Dès 2026, deux programmes ­Executive verront le jour, conjuguant expertise technique et réflexion managériale. Ce virage symbolise un mouvement plus large : l’intelligence artificielle devient une colonne vertébrale de la stratégie des business schools, et les MBA, leurs bras armés pour la diffuser.
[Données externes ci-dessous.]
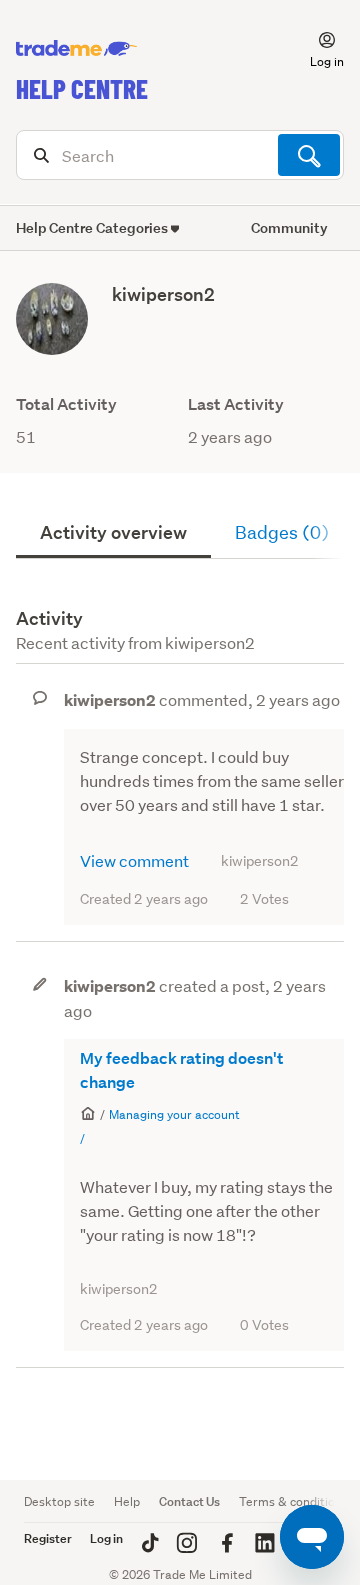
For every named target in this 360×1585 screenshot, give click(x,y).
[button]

Des MBA pour former à gérer l’existant et préparer les ruptures

L’irruption de l’IA dans les MBA oblige les écoles à repenser la nature même de leurs formations. Fini l’approche modulaire, où un cours «IA & business» faisait office d’alibi. Désormais, l’intelligence artificielle irrigue les cursus, comme le note Joachim Massias, directeur du MBA IA et Data Innovation de De Vinci Executive Education : «C’est le prisme à travers lequel nous revisitons les fonctions de l’entreprise.» Face à l’accélération technologique, l’enjeu n’est plus seulement d’intégrer les outils appropriés ou les bons cas d’usage, il est de former à une pensée stratégique augmentée, capable d’articuler IA, leadership, éthique et gouvernance. A l’Insead, Mark Stabile, directeur des programmes diplômants, insiste : «L’IA est une technologie puissante mais pas neutre, qui transforme la prise de décision, la chaîne de valeur et le rôle du manager.»